Name: Cam Reddish
Height (w/ shoes): 6’8″
Weight: 218 pounds
Position: Shooting Guard
STATISTICS (36 GAMES)
13.5 points (35.6/33.3/77.2), 3.7 rebounds, and 1.6 steals.
Reddish’s weaknesses far outnumber his strengths, but there is something to be said about a 6’8″ combo guard who has versatility on both ends of the floor. Reddish has phenomenal size for his position and with a wingspan longer than seven feet, he could pose a serious issue as a slasher and as an isolation jump shooter if he could hit his shots with consistency.
On the offensive end, think of him as an underdeveloped Joe Johnson. He has all the same tendencies with the ball in his hands as Johnson once did and has a creative enough ball handling package to beat his defender off the first step.
On defense, Reddish is also underdeveloped, but can feasibly guard the point guard, shooting guard, and small forward spots with ease. His quick feet allow him to stay in front of quicker but smaller guards. However, it’s his height and length that allows him to guard the bigger forwards. If he can improve his feel and timing, his steal and block numbers could skyrocket.
Reddish has a ton of work to do to be an effective NBA player, but his size — as well as the fact that he’ll have just turned 20 when the 2019-20 NBA season begins — give him the starting tools that many others lack.
As previously stated, Reddish’s weaknesses far outnumber his strengths. As with every bit of potential he shows, he also gives 2-3 reasons to not trust him as a prospect.
For starters, his only job at Duke was to create his own shots by moving off the ball and being an aggressive catch-and-shoot third option. This would be the dream for most players of his caliber (i.e. Klay Thompson), but he failed to find any consistency in his jump shot — shooting an abysmal 35.6% from the field.

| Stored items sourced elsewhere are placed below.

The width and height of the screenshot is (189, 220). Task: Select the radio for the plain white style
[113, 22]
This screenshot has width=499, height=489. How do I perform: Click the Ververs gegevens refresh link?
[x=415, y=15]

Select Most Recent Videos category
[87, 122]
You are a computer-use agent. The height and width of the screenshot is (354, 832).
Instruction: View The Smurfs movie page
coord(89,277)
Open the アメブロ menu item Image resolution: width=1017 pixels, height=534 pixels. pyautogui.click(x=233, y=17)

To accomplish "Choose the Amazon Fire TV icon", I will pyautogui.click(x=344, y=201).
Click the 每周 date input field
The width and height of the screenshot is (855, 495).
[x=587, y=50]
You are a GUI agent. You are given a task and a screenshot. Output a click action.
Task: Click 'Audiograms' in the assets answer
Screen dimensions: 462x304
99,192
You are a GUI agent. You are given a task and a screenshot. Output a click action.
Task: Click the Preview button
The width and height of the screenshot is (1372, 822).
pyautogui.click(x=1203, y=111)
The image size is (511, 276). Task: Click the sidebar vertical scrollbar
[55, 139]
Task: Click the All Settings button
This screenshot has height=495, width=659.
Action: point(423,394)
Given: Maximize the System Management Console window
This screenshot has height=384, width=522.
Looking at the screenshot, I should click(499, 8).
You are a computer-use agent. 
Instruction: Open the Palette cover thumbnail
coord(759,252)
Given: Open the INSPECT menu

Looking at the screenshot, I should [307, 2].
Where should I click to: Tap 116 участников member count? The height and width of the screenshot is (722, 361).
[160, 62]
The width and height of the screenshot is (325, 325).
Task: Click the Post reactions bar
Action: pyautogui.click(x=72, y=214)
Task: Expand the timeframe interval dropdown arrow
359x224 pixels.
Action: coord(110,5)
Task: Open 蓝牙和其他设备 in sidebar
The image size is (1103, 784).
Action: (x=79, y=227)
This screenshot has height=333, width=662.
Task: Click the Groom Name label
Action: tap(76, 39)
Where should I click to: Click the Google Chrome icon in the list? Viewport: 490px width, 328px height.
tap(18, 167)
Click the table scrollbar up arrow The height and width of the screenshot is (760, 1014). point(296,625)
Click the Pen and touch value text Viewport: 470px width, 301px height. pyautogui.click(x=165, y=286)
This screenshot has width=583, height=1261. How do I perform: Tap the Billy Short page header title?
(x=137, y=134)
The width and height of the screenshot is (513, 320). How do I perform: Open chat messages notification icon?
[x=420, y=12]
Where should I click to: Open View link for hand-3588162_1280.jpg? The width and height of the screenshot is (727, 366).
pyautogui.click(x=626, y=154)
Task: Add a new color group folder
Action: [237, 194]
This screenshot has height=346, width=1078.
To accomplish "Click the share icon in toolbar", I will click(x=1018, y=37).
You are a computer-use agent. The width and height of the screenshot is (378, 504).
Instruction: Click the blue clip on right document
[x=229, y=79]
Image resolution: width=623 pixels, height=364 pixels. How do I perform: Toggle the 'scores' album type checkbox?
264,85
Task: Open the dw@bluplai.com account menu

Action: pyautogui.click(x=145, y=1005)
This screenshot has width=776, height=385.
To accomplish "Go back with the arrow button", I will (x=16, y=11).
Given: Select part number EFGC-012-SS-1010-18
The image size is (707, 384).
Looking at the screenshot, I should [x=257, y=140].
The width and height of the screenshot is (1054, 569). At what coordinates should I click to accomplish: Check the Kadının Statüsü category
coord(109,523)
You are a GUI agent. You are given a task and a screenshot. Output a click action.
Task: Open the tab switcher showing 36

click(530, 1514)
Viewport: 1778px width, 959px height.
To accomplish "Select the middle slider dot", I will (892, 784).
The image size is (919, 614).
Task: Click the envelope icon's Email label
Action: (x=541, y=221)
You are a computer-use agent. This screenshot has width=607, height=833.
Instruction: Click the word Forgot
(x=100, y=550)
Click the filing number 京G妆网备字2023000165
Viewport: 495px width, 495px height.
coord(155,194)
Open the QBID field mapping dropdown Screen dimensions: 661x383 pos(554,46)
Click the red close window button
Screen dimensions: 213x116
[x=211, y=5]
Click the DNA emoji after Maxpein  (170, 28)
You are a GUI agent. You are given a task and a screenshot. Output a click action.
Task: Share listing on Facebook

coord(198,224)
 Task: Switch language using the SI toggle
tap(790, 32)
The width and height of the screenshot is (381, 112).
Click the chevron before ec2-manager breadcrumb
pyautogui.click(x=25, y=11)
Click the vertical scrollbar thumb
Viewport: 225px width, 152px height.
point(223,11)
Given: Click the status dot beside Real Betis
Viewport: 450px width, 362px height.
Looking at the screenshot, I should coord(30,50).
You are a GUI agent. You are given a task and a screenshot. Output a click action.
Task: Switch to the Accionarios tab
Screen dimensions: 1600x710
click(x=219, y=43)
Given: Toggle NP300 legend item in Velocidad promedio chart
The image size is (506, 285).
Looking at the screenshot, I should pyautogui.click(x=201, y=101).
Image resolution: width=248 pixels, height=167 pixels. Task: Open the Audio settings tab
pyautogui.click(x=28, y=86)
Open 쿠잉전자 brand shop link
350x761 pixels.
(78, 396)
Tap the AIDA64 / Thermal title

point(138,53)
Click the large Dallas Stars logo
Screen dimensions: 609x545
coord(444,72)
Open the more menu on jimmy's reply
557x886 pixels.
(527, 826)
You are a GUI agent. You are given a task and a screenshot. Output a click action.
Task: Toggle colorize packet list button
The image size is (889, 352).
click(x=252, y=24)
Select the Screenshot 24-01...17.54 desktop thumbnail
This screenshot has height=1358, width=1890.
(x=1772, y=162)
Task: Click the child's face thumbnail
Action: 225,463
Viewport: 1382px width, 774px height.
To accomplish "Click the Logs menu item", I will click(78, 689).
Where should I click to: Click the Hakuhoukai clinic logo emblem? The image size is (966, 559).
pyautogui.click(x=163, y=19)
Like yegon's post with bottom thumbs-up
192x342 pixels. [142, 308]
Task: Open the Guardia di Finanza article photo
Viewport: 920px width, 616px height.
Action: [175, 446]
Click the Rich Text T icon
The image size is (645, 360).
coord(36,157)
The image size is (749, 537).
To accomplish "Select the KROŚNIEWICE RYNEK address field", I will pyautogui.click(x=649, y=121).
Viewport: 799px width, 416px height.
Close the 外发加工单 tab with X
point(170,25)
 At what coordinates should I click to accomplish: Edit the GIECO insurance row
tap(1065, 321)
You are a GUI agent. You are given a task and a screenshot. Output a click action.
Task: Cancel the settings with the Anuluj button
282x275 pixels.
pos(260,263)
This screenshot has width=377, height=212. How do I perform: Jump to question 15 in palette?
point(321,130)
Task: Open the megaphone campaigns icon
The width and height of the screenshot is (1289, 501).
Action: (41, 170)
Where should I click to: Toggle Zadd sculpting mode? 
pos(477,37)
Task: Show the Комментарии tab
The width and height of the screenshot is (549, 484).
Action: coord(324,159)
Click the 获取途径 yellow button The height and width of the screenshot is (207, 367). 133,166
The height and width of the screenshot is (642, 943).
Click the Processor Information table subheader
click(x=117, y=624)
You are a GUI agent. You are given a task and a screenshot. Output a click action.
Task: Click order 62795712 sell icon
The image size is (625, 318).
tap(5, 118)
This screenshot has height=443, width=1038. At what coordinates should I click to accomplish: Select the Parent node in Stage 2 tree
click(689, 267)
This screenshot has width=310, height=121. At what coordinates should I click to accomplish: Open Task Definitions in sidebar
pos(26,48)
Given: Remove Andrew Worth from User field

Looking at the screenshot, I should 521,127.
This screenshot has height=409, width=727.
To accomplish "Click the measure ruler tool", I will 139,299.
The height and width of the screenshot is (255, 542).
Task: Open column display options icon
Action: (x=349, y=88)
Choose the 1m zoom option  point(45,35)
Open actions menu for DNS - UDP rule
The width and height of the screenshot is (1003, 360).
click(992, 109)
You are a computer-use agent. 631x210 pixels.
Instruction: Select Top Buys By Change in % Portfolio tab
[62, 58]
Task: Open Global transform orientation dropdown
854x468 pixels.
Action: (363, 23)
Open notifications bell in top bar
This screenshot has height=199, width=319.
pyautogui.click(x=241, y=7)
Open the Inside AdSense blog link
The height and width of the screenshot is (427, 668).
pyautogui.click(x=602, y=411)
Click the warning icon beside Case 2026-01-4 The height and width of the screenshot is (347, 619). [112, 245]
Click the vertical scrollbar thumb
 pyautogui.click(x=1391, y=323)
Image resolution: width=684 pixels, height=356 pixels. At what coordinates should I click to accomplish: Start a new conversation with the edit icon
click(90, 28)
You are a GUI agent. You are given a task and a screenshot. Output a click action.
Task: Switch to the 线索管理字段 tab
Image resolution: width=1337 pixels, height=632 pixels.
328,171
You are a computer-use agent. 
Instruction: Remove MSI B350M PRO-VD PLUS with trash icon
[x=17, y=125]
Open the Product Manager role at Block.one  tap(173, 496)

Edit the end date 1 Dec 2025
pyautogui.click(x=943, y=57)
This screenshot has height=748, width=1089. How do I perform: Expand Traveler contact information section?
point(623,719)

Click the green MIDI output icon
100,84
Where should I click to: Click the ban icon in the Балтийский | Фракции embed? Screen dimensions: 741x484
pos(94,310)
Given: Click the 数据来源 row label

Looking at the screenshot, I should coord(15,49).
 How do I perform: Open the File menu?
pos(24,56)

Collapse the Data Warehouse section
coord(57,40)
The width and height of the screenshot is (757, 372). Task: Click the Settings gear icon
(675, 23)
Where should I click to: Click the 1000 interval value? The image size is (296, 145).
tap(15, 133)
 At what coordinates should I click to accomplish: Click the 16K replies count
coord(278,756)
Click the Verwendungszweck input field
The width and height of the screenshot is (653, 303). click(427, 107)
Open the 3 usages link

He wasn’t any better from three, connecting on 33% of those. Fans of Reddish will say that he was stifled by his two teammates but if he couldn’t be efficient on 12 shots a game, he can’t be trusted to be efficient shooting 17.
Defensively, his flaws are minor and can very easily be attributed to a lack of care and attention to detail. If he can play with a bit more passion, he could be a borderline elite defender as a best-case scenario.
And in a recent development that isn’t a huge deal but worth mentioning, Reddish has surgery on a core muscle injury that is expected to take six weeks to heal from. It’s likely this won’t affect Reddish’s draft stock but it likely will keep him out of the Las Vegas Summer League.
FIT WITH LAKERS
Should the Los Angeles Lakers keep the No. 4 pick, their needs go beyond things that Reddish can provide next season and possibly several seasons beyond that.
At one point before playing a single college basketball game, Reddish was considered the No. 3 pick in the 2019 NBA Draft. Throughout the season, his stock began to slip and he can now be seen being picked anywhere in the 6-12 range. The Lakers have no business drafting Reddish and if they do, it would be a major shock as drafting has been their saving grace.
Reddish has a high ceiling, but for him to reach it, it would take a level of passion and will for improvement that it just doesn’t seem like he has. Reddish is likely to play the exact same role in the NBA that he did at Duke and if that’s any indication of his abilities, avoiding Reddish at No. 4 might be the best move.